[Supplied material Boundary: Start]

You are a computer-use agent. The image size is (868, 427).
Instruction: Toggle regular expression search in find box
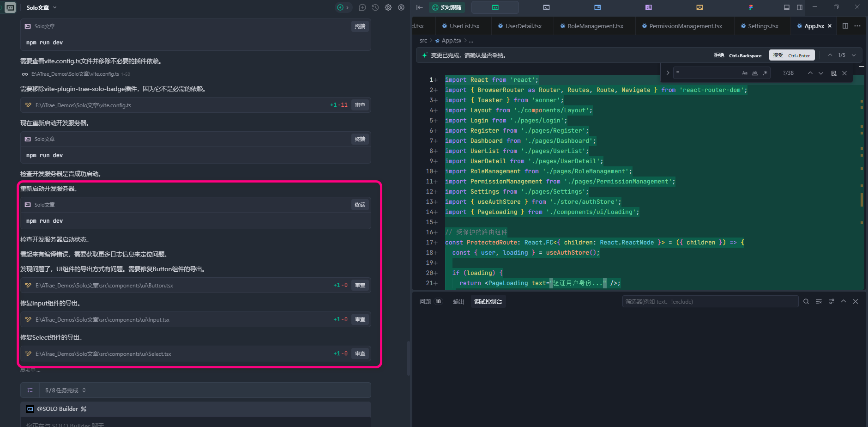click(x=765, y=73)
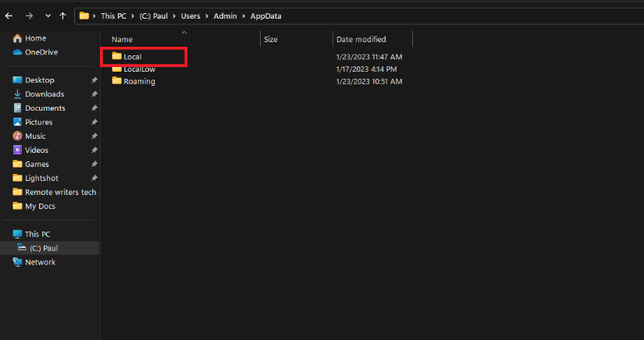
Task: Sort by the Name column header
Action: pos(122,39)
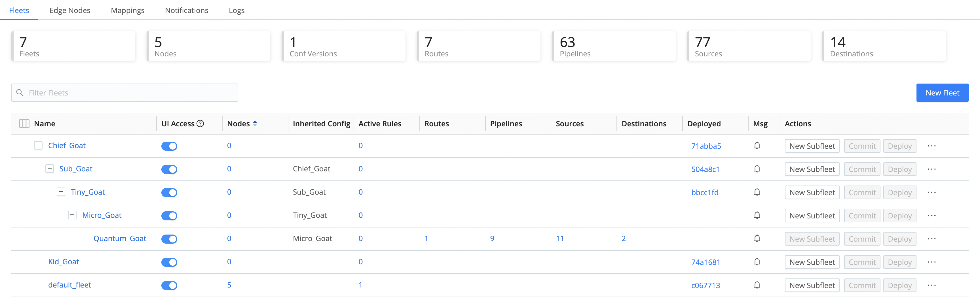Switch to the Edge Nodes tab
980x298 pixels.
point(70,10)
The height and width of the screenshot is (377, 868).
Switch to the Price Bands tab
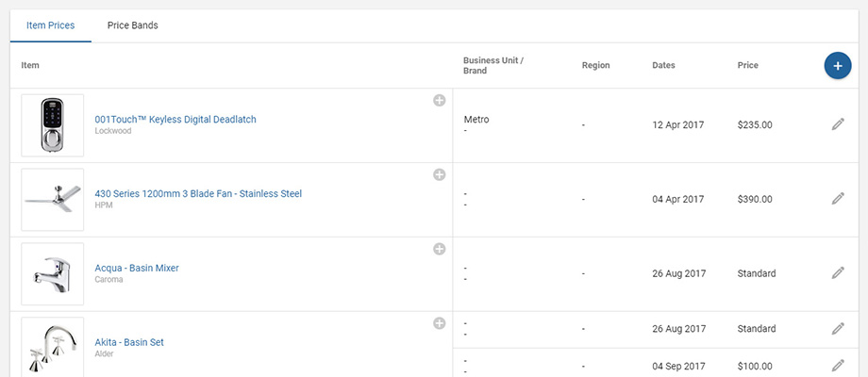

[Supplied material Boundary: End]

### [Task]
Transcribe all of the records above character for character. Exclude the pictures.

### [Task solution]
You are a computer-use agent. The image size is (868, 427).
Instruction: Toggle regular expression search in find box
click(x=765, y=73)
Task: Sort by the Name column header
Action: pos(122,39)
Switch to the Edge Nodes tab
980x298 pixels.
point(70,10)
The height and width of the screenshot is (377, 868).
Switch to the Price Bands tab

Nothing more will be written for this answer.